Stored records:
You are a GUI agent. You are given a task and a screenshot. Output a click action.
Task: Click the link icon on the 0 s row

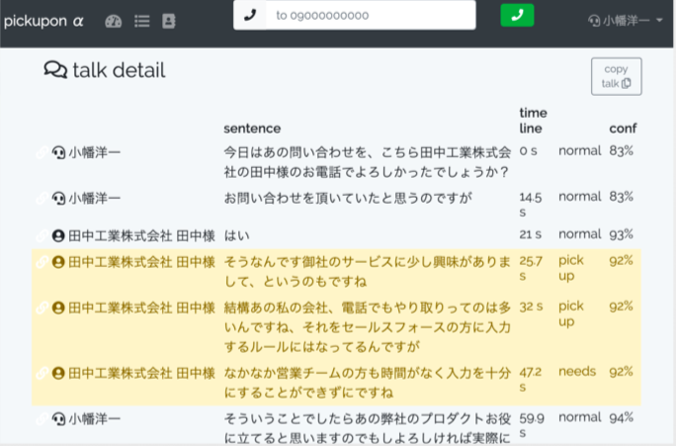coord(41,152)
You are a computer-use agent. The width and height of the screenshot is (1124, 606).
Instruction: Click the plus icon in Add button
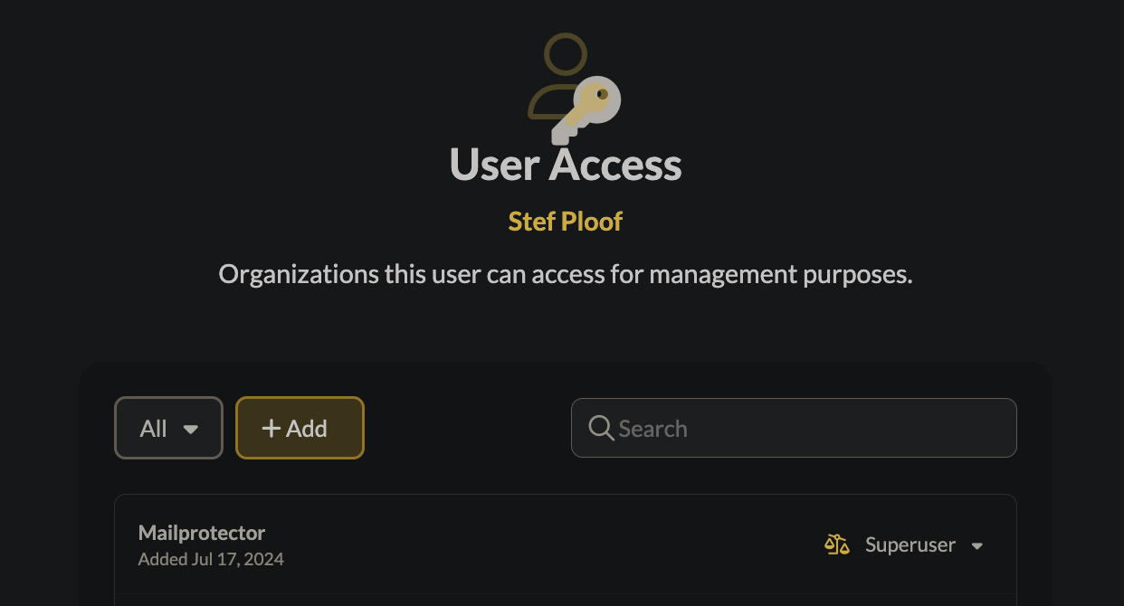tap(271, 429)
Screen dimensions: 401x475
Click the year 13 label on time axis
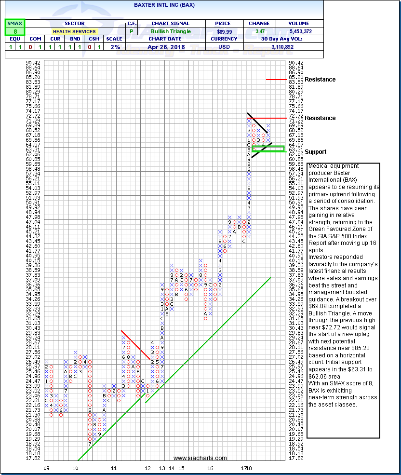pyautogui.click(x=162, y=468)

**Work to complete**
Give back the data verbatim. The pictures are not part of the copy.

**Solved exercise**
You are a GUI agent. You are given a task and a screenshot. Output a click action.
Task: Click the link icon on the 0 s row

coord(41,152)
You are a computer-use agent. The width and height of the screenshot is (1124, 606).
Instruction: Click the plus icon in Add button
tap(271, 429)
Screen dimensions: 401x475
Click the year 13 label on time axis
pyautogui.click(x=162, y=468)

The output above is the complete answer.